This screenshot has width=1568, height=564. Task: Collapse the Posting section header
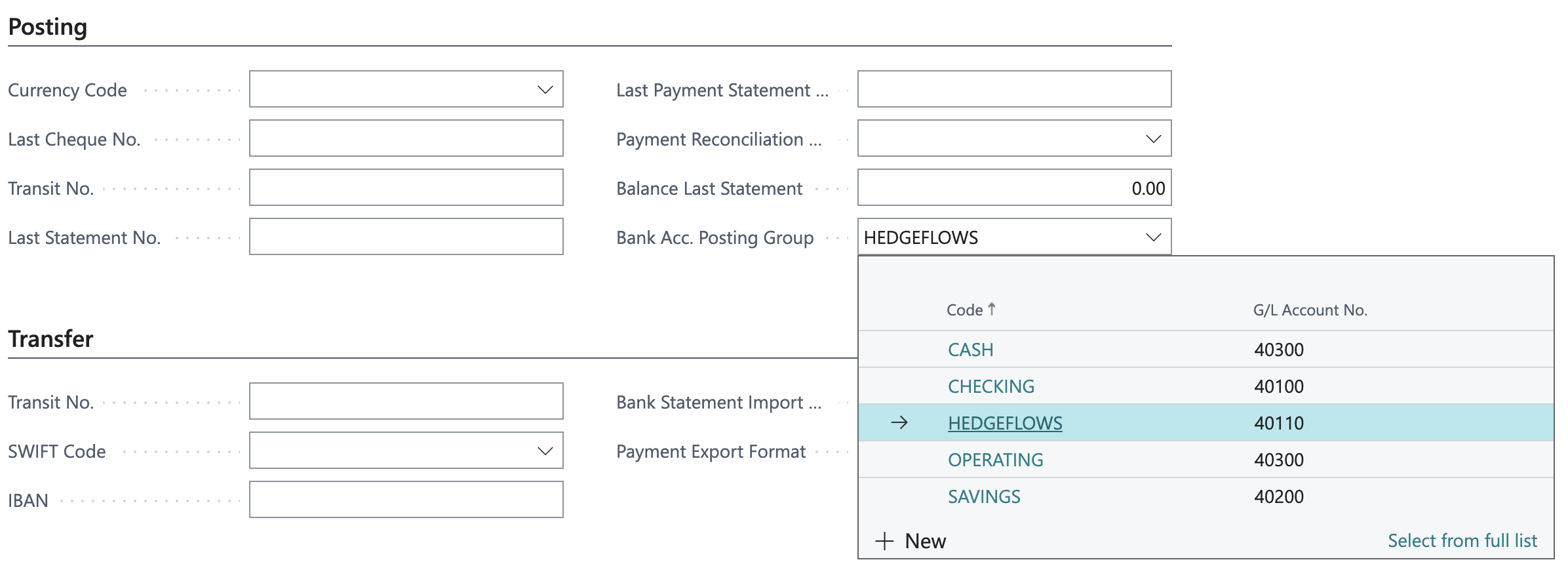coord(48,27)
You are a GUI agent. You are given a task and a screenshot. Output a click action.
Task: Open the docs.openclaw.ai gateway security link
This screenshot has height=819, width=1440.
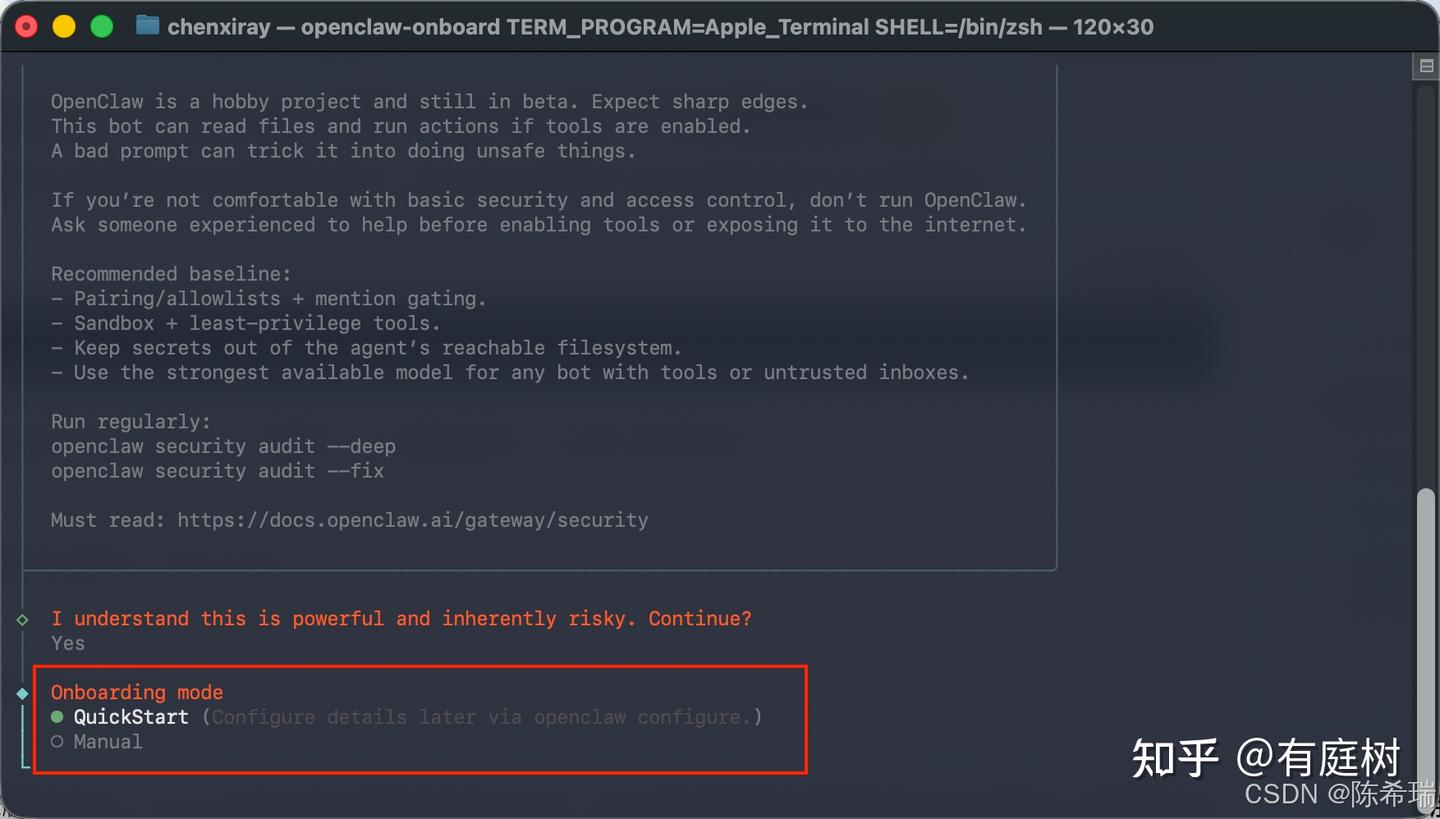coord(412,520)
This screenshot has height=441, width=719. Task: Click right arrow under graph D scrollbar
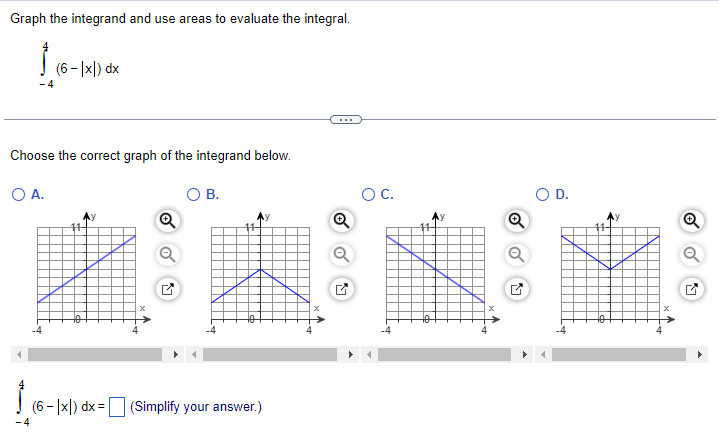pyautogui.click(x=699, y=354)
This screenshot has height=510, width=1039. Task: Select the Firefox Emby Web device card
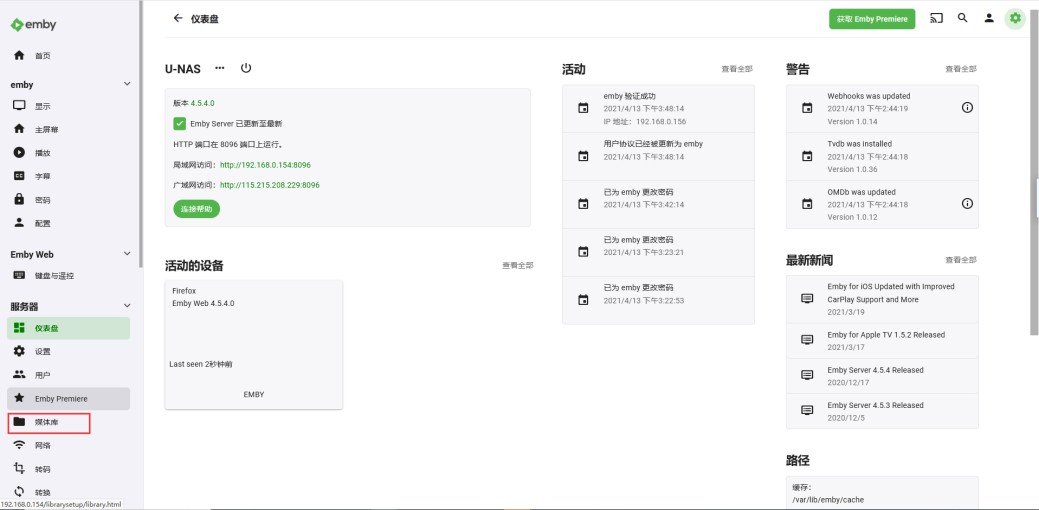click(254, 344)
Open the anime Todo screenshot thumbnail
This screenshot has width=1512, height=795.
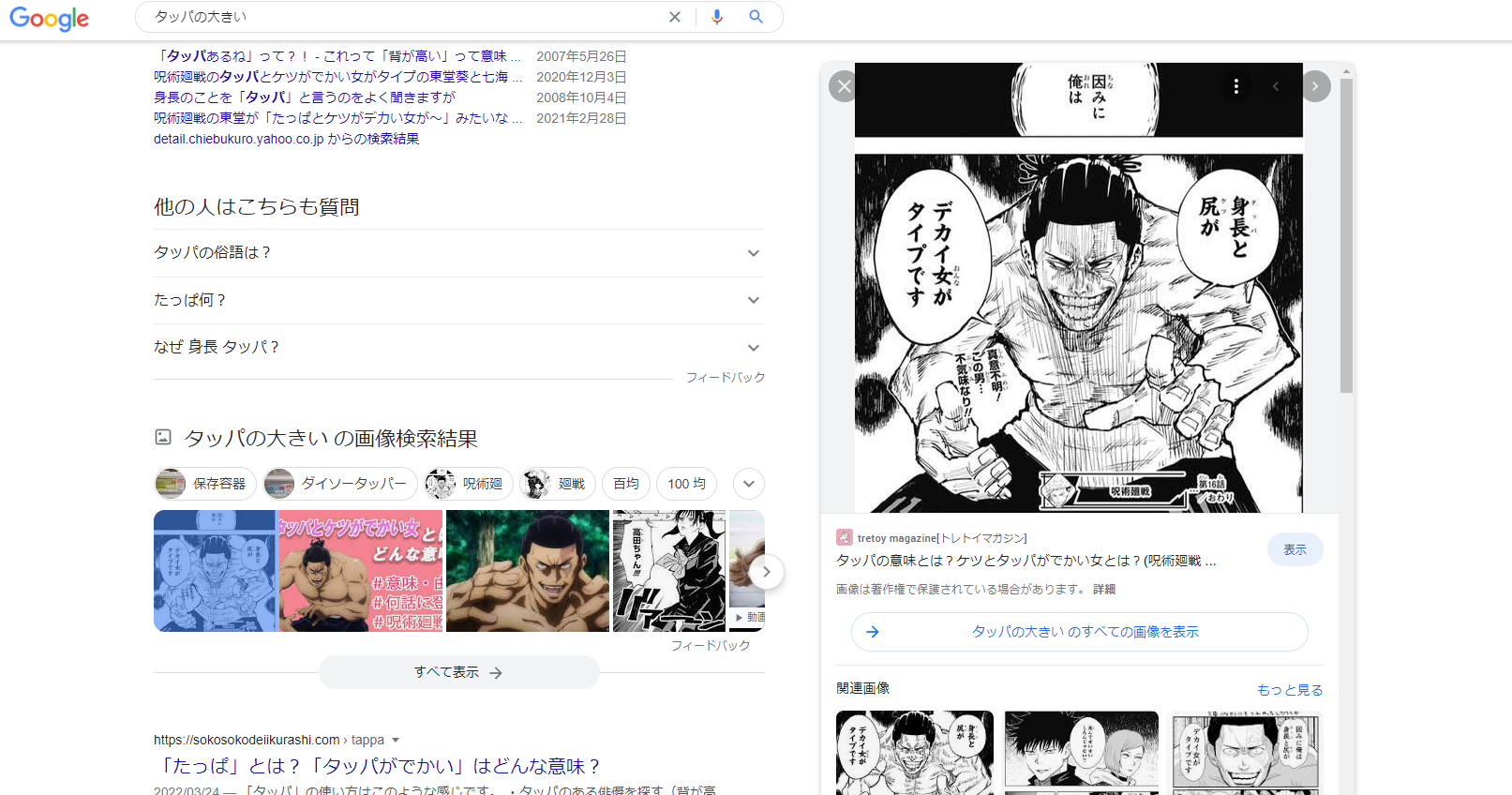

════

▸ **WHAT YOU NEED TO DO**:
Produce an exact copy of the lines from the line containing "You are a GUI" to the end of the material, both ends included, and omit every picture.

▸ **WRITTEN ANSWER**:
You are a GUI agent. You are given a task and a screenshot. Output a click action.
Task: Open the docs.openclaw.ai gateway security link
This screenshot has height=819, width=1440.
coord(412,520)
This screenshot has height=441, width=719. Task: Click right arrow under graph D scrollbar
pyautogui.click(x=699, y=354)
This screenshot has height=510, width=1039. Task: Select the Firefox Emby Web device card
click(254, 344)
Open the anime Todo screenshot thumbnail
This screenshot has width=1512, height=795.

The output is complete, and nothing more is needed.